An open campus midterm schedule entails multiple things. 

As the name would suggest, the school doors remain open, and students will be free to leave after completing exams for the day and are able to come in late if they have an exam later in the day. Emmaus used an open-campus system before the pandemic hit. 

During the three days of testing, students’ days will consist of three blocks. On the first day, Jan. 18, students will have their midterm for block 1A, followed by their 2A class. Next, all students will have a lunch period. At the conclusion of the lunch period, students will report to their 3A class midterm, which will conclude testing for the day. 

On Jan. 19, students will begin the day with their 4A exam, which will be followed by their 1B exam. From there on, the midterms continue following the pattern illustrated. On the last day of testing, the final block will be used as an opportunity for make-ups. 

The open campus schedule is set to start at the same time as a normal school day, but will end early at 1 p.m. Even though students are able to leave campus at any time aside from during an exam, there is no transportation or busing provided by the school between exams, as it is only provided at the start and end times. 

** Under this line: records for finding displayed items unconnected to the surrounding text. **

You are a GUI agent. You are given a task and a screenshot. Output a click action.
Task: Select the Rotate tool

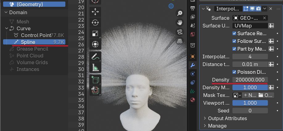95,23
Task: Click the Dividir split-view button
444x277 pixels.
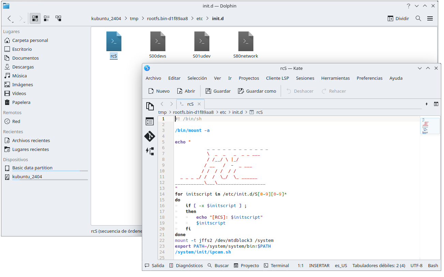Action: [398, 18]
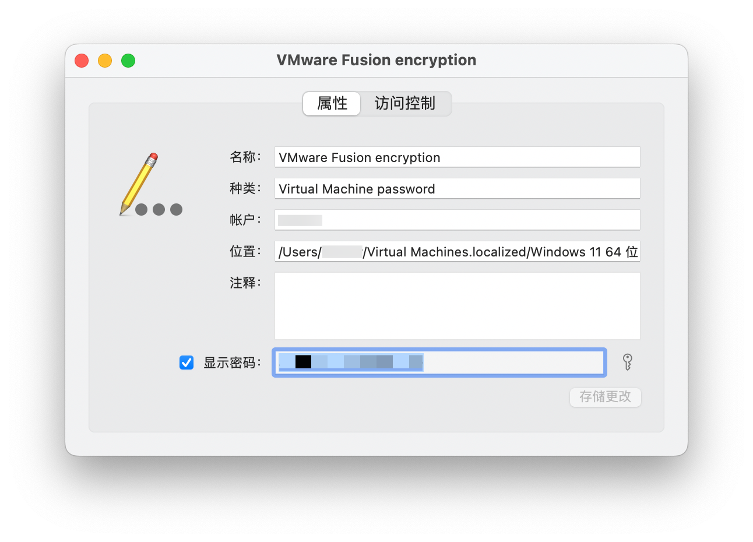Close the VMware Fusion encryption window
753x542 pixels.
82,61
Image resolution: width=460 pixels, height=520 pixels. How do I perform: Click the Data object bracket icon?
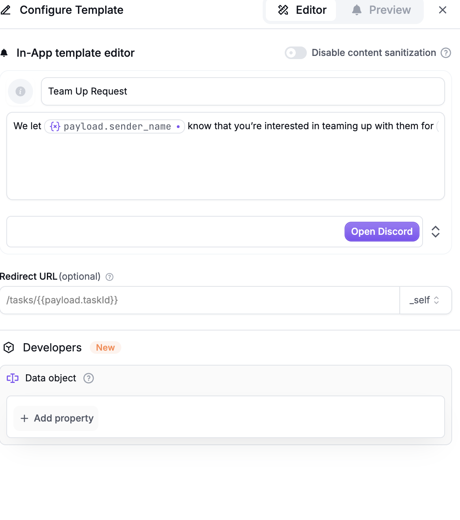point(13,378)
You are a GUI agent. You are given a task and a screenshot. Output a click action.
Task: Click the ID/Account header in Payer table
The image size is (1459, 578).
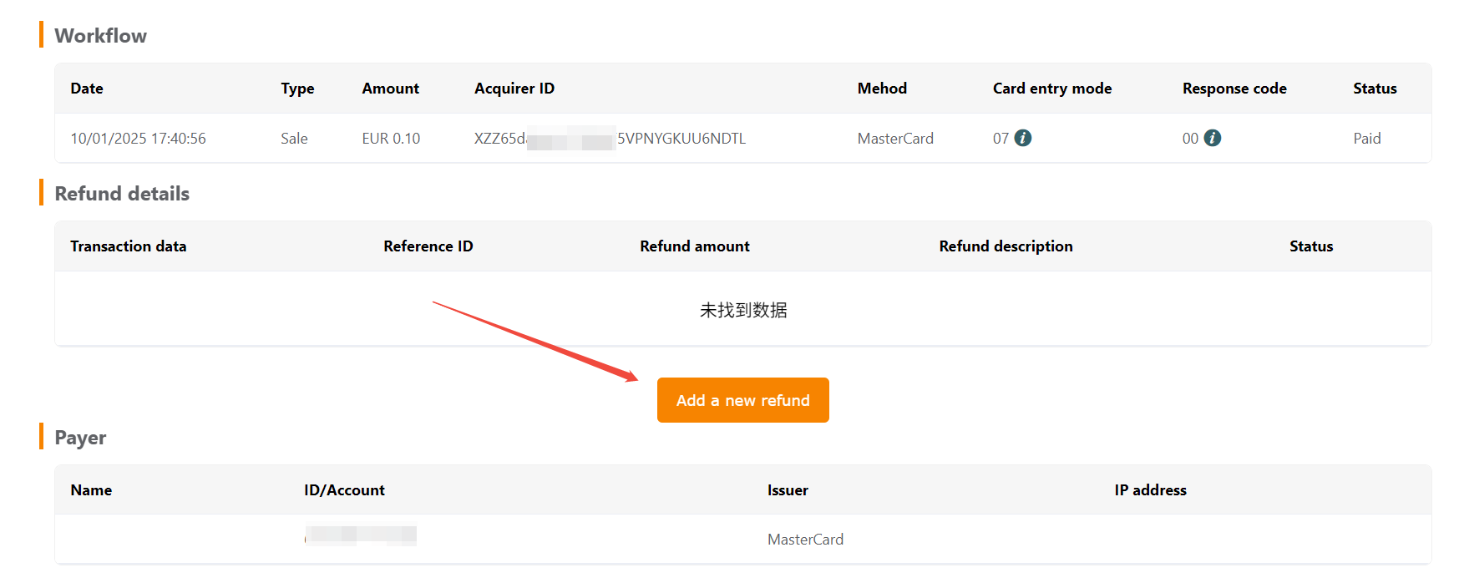pos(344,490)
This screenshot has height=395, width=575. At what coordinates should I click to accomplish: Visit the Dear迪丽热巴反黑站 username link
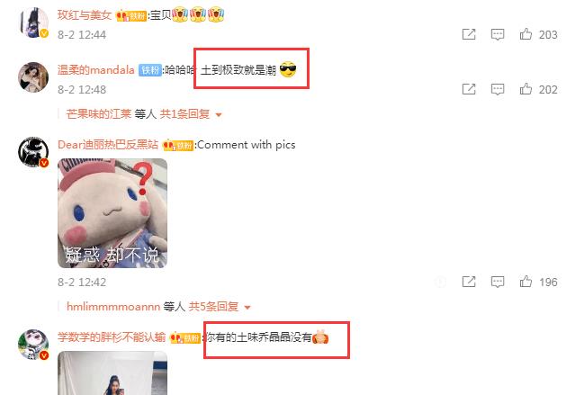108,145
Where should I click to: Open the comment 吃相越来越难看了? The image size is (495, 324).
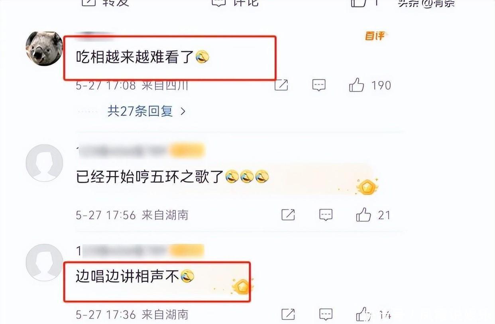(x=143, y=58)
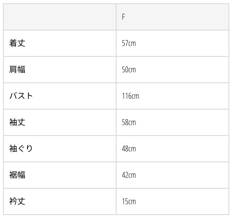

Students do not report to classes where they have no exams; if they cannot access transportation home before the end of the day, areas like the cafeteria or gym are open to students. 

For typical midterms, students will report to their classrooms. For make-ups, students must go to the MMR. 

The physical format of the tests is also up to teachers, students may take their exams on a physical paper or online. It is not uncommon for an exam to be both of these, with multiple-choice online and an essay question on paper. As such, it is important for students to come fully prepared, with a charged chromebook, plenty of pencils, and any other school supplies that they might need – teachers are unlikely to allow students to make up the test if they come unprepared, like with an uncharged chromebook and no charger. 

Students at EHS are unsure how to feel about the upcoming midterm season. 

Freshman Olive Whitney is apprehensive about the upcoming tests. 

“I’m a little nervous for the midterms because I’ve never taken a test of this magnitude before,” she said. “But I do believe my teachers have done an adequate job preparing me.” 

She notes her disapproval for the change in grading for the test. 

“I disagree with the increase in value. I think that the assignments and smaller tests that we do throughout the year should be of higher worth than the midterms,” she said. 

Senior Sean Laird, who has experienced many different formats, is less nervous going into this year’s midterms. 

“You get used to taking big tests,” Laird said. “I feel like the entire year, midterms are just what you’re taught in class, there’s really nothing special about it. Especially in physics this year, the questions are just coming off of old tests. So there’s not a big difference between what you learned and what’s gonna be on the midterm.” 

Laird appreciates the current, open-campus format. 

“No [I don’t prefer last year’s midterms], because I didn’t study at all for them to be completely honest. It just didn’t matter last year, but it still hurt your grade,” Laird said. “Specifically, an open campus is great for everybody. It’s easier for teachers and students. You have a sense of responsibility to actually study for them.” 

The past few years have brought many changes to how Emmaus approaches the midterm season, from open-campus and closed, and contribution to your grade, the exams have varied greatly. 

The upcoming exams represent not just another big test for students to take, but also a return to normalcy in the school curriculum and system coming back from the challenging past few years.